APN: En Europe et aux USA, les nouvelles technologies de l'information concurrencent sérieusement les moyens d'informations traditionnels comme les journaux et les radios. Qu'en est-il exactement de la Tunisie ?
Tahar Labidi:
A mon avis, on ne peut faire une comparaison entre deux réalités différentes. En Europe, la presse traditionnelle et les sites Internet sont libres et possèdent des marges de liberté. C'est pour cela d'ailleurs qu'ils rivalisent en imagination et en sujets pour pouvoir attirer le maximum de personnes.Chez nous en Tunisie, le monde des médias est dominé par la pensée unique et subit le contrôle des services de sécurité. C'est ce qui fait qu'il n'existe pas de concurrence entre les médias eux-mêmes. En conséquence, les tunisiens préfèrent lire d'autres journaux et regarder d'autres télévisions, comme « EL Jazzera » ou « El Arabia » ainsi que les quotidiens arabes paraissant à Londres come « El Hayat » ou « Shark al Awsat ».Quant aux quelques blogs qui existent, ils sont loin de constituer une véritable avancée en terme d'information et de liberté d'expression.
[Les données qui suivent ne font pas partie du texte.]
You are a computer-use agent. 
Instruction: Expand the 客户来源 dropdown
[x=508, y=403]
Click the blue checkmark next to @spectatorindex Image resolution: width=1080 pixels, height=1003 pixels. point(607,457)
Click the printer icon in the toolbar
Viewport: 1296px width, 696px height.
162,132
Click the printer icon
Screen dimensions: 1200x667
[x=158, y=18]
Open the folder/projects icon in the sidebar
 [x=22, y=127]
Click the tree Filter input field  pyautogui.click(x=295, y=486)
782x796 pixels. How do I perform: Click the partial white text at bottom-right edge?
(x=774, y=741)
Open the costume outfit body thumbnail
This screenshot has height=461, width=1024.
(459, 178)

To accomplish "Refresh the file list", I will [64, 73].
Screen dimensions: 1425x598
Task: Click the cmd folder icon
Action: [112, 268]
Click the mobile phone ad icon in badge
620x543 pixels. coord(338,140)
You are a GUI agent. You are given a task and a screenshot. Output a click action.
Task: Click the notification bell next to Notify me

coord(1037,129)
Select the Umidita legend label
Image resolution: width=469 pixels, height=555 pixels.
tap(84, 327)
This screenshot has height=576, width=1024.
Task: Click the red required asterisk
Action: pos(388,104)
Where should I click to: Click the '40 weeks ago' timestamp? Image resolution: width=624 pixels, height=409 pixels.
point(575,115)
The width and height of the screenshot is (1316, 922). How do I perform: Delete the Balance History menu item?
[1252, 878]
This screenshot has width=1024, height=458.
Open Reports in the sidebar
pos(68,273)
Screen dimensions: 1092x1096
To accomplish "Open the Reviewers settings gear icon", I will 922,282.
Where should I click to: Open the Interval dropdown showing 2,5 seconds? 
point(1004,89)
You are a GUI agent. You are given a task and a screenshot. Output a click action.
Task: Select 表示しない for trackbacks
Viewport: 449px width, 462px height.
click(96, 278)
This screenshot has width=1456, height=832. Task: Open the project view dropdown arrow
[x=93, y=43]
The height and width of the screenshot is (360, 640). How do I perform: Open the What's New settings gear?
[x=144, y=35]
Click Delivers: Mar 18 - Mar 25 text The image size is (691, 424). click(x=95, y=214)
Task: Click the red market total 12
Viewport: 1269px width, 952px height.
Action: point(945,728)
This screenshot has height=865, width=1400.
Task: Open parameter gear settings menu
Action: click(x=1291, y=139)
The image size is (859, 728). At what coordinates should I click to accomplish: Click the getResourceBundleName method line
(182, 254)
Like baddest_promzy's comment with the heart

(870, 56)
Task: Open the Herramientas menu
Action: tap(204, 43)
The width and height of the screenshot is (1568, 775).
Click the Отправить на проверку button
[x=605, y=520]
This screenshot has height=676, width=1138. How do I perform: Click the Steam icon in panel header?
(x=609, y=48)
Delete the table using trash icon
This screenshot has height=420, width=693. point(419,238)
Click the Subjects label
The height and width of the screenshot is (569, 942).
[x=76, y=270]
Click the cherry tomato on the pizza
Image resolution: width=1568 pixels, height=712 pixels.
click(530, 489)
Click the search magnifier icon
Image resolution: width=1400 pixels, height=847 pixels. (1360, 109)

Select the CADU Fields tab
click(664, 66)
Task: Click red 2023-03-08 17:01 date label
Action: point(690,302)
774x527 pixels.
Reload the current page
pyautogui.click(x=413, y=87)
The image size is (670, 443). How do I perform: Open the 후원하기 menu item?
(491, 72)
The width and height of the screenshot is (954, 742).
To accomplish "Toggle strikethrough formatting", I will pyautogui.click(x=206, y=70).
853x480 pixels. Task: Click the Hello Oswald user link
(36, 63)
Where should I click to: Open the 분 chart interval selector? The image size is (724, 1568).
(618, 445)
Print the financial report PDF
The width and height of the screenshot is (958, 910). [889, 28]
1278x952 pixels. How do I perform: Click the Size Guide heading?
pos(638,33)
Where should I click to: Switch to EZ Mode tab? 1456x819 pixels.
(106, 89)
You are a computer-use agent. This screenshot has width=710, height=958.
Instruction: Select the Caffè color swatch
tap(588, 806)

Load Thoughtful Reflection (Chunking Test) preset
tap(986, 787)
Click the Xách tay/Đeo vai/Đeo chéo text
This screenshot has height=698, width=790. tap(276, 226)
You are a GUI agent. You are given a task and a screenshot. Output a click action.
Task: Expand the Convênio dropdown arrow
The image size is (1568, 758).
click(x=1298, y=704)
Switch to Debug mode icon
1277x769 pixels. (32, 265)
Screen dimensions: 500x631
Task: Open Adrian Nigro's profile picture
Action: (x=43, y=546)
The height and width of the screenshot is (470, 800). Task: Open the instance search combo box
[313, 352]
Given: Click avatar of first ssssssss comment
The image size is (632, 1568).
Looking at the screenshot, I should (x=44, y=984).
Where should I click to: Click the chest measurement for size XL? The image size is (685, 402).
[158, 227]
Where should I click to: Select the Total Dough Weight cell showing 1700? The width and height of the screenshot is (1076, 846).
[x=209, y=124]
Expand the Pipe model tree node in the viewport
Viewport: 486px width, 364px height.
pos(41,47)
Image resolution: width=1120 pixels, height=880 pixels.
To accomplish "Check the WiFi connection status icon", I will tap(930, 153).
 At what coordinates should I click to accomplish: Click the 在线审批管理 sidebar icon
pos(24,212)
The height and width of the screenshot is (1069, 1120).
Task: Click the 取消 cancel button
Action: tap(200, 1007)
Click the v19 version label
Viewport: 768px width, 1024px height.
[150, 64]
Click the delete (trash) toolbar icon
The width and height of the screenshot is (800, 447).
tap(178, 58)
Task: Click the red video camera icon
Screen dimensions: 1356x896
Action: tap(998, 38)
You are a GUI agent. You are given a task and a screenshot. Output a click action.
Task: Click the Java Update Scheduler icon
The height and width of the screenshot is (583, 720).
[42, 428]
APN: Est-ce que les nouvelles technologies de l'information menacent-elles la presse écrite en Tunisie ?
Tahar Labidi:
Non. Les nouvelles technologies ne menacent pas la presse écrite en Tunisie. Ce qui la menace, c'est surtout son contenu rétrograde, sans intérêt et qui ne prend jamais en considération les besoins des citoyens et leurs revendications. Que peut-on attendre d'une presse qui consacre des pages entière à l'artisanat, au football, aux menus que mangent les stars de la musique ou encore aux réalisations du régime de Ben Ali. Mais en Tunisie ils subsistent grâce aux subventions de l'état et des gens qui sont au pouvoir. Contrairement au nombre infime de journaux de l'opposition qui ne reçoivent aucune aide.
APN: Pensez vous que la presse écrite a évolué au temps du règne de Ben Ali ?
Tahar Labidi:
Je ne pense pas. Je tiens comme preuve le nombre de journalistes tunisiens jetés en prison et les journaux suspendus. Pour votre information, deux collègues Mohamed Al Harouni et Samir Saci ont été agressés alors qu'ils se rendaient au siège de leur journal « Al Mawkif ». Ce quotidien a d'ailleurs été suspendu plusieurs fois par l'état et retiré des kiosques. (Tu peux ajouter quand ceci s'est produit ?)Le dernier numéro du journal « Al Mouatinoun » (Les citoyens) a été également saisi par la police et son directeur Mustapha Ben Jaafar convoqué par la justice. La police a aussi détruit le site de Sihem Ben Sirine « Kalima » ainsi que celui du parti démocratique et progressiste.Par ailleurs, le correspondant de la chaîne Al Jazzera à Tunis Lotfi Hadji n'a pas pu se faire délivrer la carte de presse. Il se bat depuis cinq pour cela, sans succès. Un correspondant du site Internet du parti démocratique et progressiste a été, pour sa part, agressé dans la rue. Il est actuellement sous contrôle policier. Idem aussi pour le journaliste Abdallah Zaoui, qui après avoir passé 12 ans de prison, vit contraint depuis 5 ans dans le sud de la Tunisie. Il n'a pas le droit de venir voir sa famille à Tunis. La liste est encore longue...
APN: Devant cette absence flagrante de la liberté d'expression, quel est donc selon vous l'avenir de la presse (écrite et audiovisuelle) en Tunisie ?
Tahar Labidi:
Je pense que le développement de la presse dans un pays ne dépend pas uniquement des nouvelles technologies et des moyens techniques. La presse écrite ne peut évoluer et se développer que dans un espace de liberté d'expression et de tolérance. A ce titre permettez moi de citer un dicton anglais qui dit « Il vaut mieux mourir de faim, mais libre que de vivre esclave, mais en prison ». Hélas, aujourd'hui, la presse écrite et audiovisuelle est considérée comme un relais du discours officiel. Son avenir est intimement lié à l'avenir du régime politique lui-même.
APN: Existe-t-il en Tunisie des journaux privés ? Si non, pourquoi ?
Tahar Labidi:
Dans mon pays, la presse est nationalisée par l'état. Et le simple fait de parler d'une presse privée s'apparente à une anecdote médiatique. De toute façon, même si la presse est privatisée, elle se transformera sans aucun doute à une caisse de résonance du pouvoir en place et en tribunes politiques du système. Et gare au journal ou journaliste qui s'éloignera de cette ligne ! Il se retrouvera derrière les barreaux.